On 12/13/2016 09:45 AM, Amit Langote wrote:
> On 2016/12/13 0:17, Tomas Vondra wrote:
>> On 12/12/2016 07:37 AM, Amit Langote wrote:
>>>
>>> Hi Tomas,
>>>
>>> On 2016/12/12 10:02, Tomas Vondra wrote:
>>>>
>>>> 2) I'm wondering whether having 'table' in the catalog name (and also in
>>>> the new relkind) is too limiting. I assume we'll have partitioned indexes
>>>> one day, for example - do we expect to use the same catalogs?
>>>
>>> I am not sure I understand your idea of partitioned indexes, but I doubt
>>> it would require entries in the catalog under consideration. Could you
>>> perhaps elaborate more?
>>>
>>
>> OK, let me elaborate. Let's say we have a partitioned table, and I want to
>> create an index. The index may be either "global" i.e. creating a single
>> relation for data from all the partitions, or "local" (i.e. partitioned
>> the same way as the table).
>>
>> Local indexes are easier to implement (it's essentially what we have now,
>> except that we need to create the indexes manually for each partition),
>> and don't work particularly well for some use cases (e.g. unique
>> constraints). This is what I mean by "partitioned indexes".
>>
>> If the index is partitioned just like the table, we probably won't need to
>> copy the partition key info (so, nothing in pg_partitioned_table).
>> I'm not sure it makes sense to partition the index differently than the
>> table - I don't see a case where that would be useful.
>>
>> The global indexes would work better for the unique constraint use case,
>> but it clearly contradicts our idea of TID (no information about which
>> partition that references).
>>
>> So maybe the catalog really only needs to track info about tables? Not
>> sure. I'm just saying it'd be unfortunate to have _table in the name, and
>> end up using it for indexes too.
>
> Hmm, I didn't quite think of the case where the index is partitioned
> differently from the table, but perhaps that's possible with some other
> databases.
>

I haven't thought about that very deeply either, so perhaps it's an
entirely silly idea. Also, probably quite complex to implement I guess,
so unlikely to be pursued soon.

> What you describe as "local indexes" or "locally partitioned indexes" is
> something I would like to see being pursued in the near term. In that
> case, we would allow defining indexes on the parent that are recursively
> defined on the partitions and marked as inherited index, just like we have
> inherited check constraints and NOT NULL constraints. I have not studied
> whether we could implement (globally) *unique* indexes with this scheme
> though, wherein the index key is a superset of the partition key.
>

I think implementing UNIQUE constraint with local indexes is possible
and possibly even fairly simple, but it likely requires SHARE lock on
all partitions, which is not particularly nice.

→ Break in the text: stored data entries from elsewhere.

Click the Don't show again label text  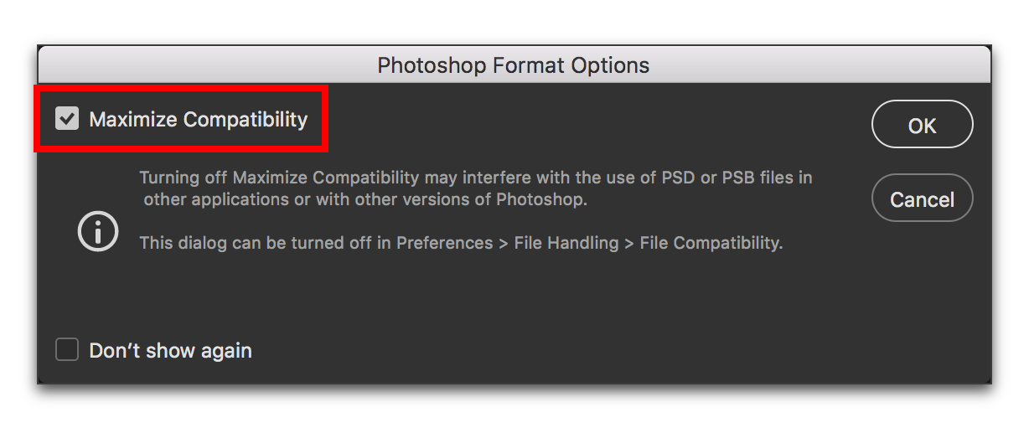170,350
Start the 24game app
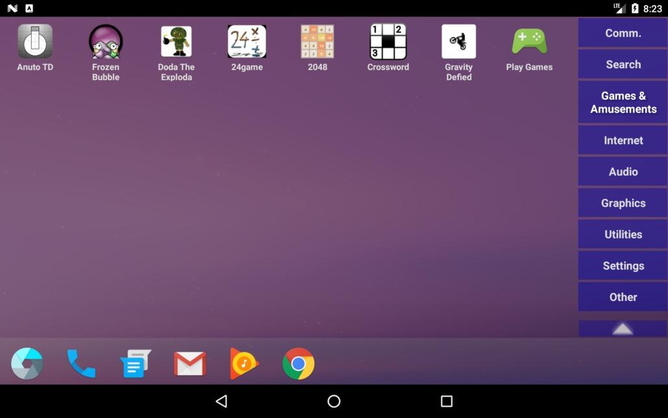 [247, 42]
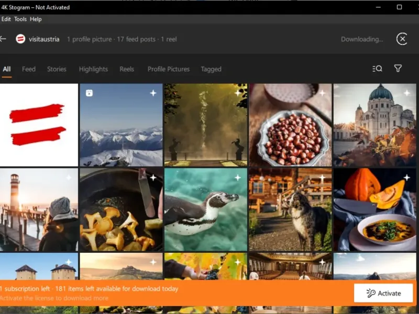Select the Reels tab
Screen dimensions: 419x314
(x=127, y=69)

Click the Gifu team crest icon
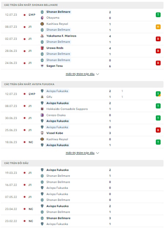[x=42, y=97]
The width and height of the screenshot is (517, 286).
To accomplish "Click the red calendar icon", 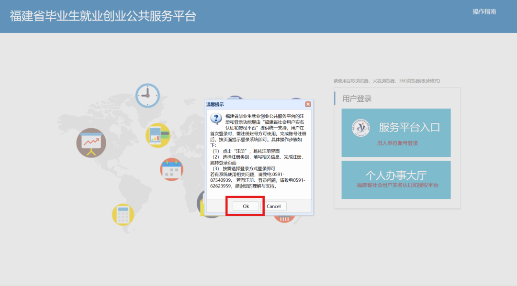I will point(171,170).
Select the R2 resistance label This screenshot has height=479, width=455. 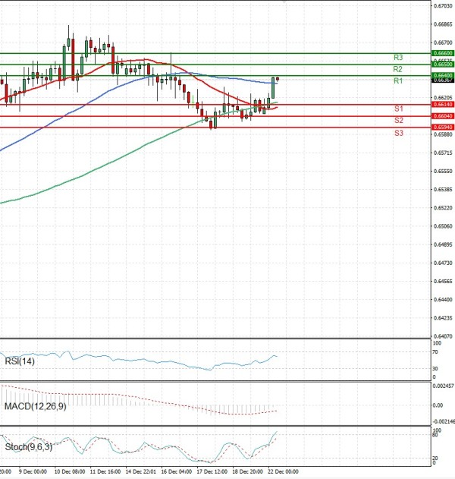(397, 69)
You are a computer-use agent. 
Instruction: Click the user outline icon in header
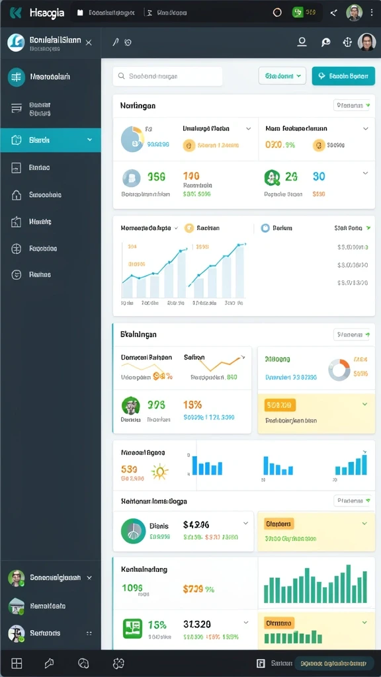point(302,42)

When the partition key is referenced in the constraint, that may allow
locking only a subset of the partitions, possibly even a single one. But
with multi-level partitioning schemes that may be difficult.

Also, I don't think it's very likely to have the partitioning key as
part of the unique constraint. For example 'users' table is unlikely to
be distributed by 'login' and so on.

The global indexes make this easier, because there's just a single
index to check. But of course, attaching/detaching partitions gets more
expensive.

Anyway, starting a detailed discussion about local/global indexes was
not really what I meant to do.

>> Clearly, this is a consequence of building the partitioning on top of
>> inheritance (not objecting to that approach, merely stating a fact).
>>
>> I'm fine with whatever makes the error messages more consistent, if it
>> does not make the code significantly more complex. It's a bit confusing
>> when some use 'child tables' and others 'partitions'. I suspect even a
>> single DML command may return a mix of those, depending on where exactly
>> it fails (old vs. new code).
>
> So, we have mostly some old DDL (CREATE/ALTER TABLE) and maintenance
> commands that understand inheritance. All of the their error messages
> apply to partitions as well, wherein they will be referred to as "child
> tables" using old terms. We now have some cases where the commands cause
> additional error messages for only partitions because of additional
> restrictions that apply to them. We use "partitions" for them because
> they are essentially new error messages.
>
> There won't be a case where single DML command would mix the two terms,
> because we do not allow mixing partitioning and regular inheritance.
> Maybe I misunderstood you though.
>

Don't we call inheritance-related functions from the new DDL? In that
case we'd fail with 'child tables' error messages in the old code, and
'partitions' in the new code. I'd be surprised if there was no such code
reuse, but I haven't checked.

>> Am I right that one of the ambitions of the new partitioning is to improve
>> behavior with large number of partitions?
>
> Yes. Currently, SELECT planning is O(n) with significantly large constant
> factor. It is possible now to make it O(log n). Also, if we can do away
> with inheritance_planner() treatment for the *partitioned tables* in case
> of UPDATE/DELETE, then that would be great. That would mean their
> planning time would be almost same as the SELECT case.
>
> As you might know, we have volunteers to make this happen sooner [1], :)
>

Yes, I know. And it's great that you've managed to make the first step,
getting all the infrastructure in, allowing others to build on that.
Kudos to you!

>> At first I thought it's somewhat related to the FDW sharding (each node
>> being a partition and having local subpartitions), but I realize the
>> planner will only deal with the node partitions I guess.
>
> Yeah, planner would only have the local partitioning metadata at its
> disposal. Foreign tables can only be leaf partitions, which if need to be
> scanned for a given query, will be scanned using a ForeignScan.
>

Right, makes sense. Still, I can imagine for example having many daily
partitions and not having to merge them regularly just to reduce the
number of partitions.

regards

--
Tomas Vondra http://www.2ndQuadrant.com
PostgreSQL Development, 24x7 Support, Remote DBA, Training & Services

In response to

Browse pgsql-hackers by date

  From Date Subject
Next Message Stephen Frost 2016-12-14 14:57:23 Re: pg_authid.rolpassword format (was Re: Password identifiers, protocol aging and SCRAM protocol)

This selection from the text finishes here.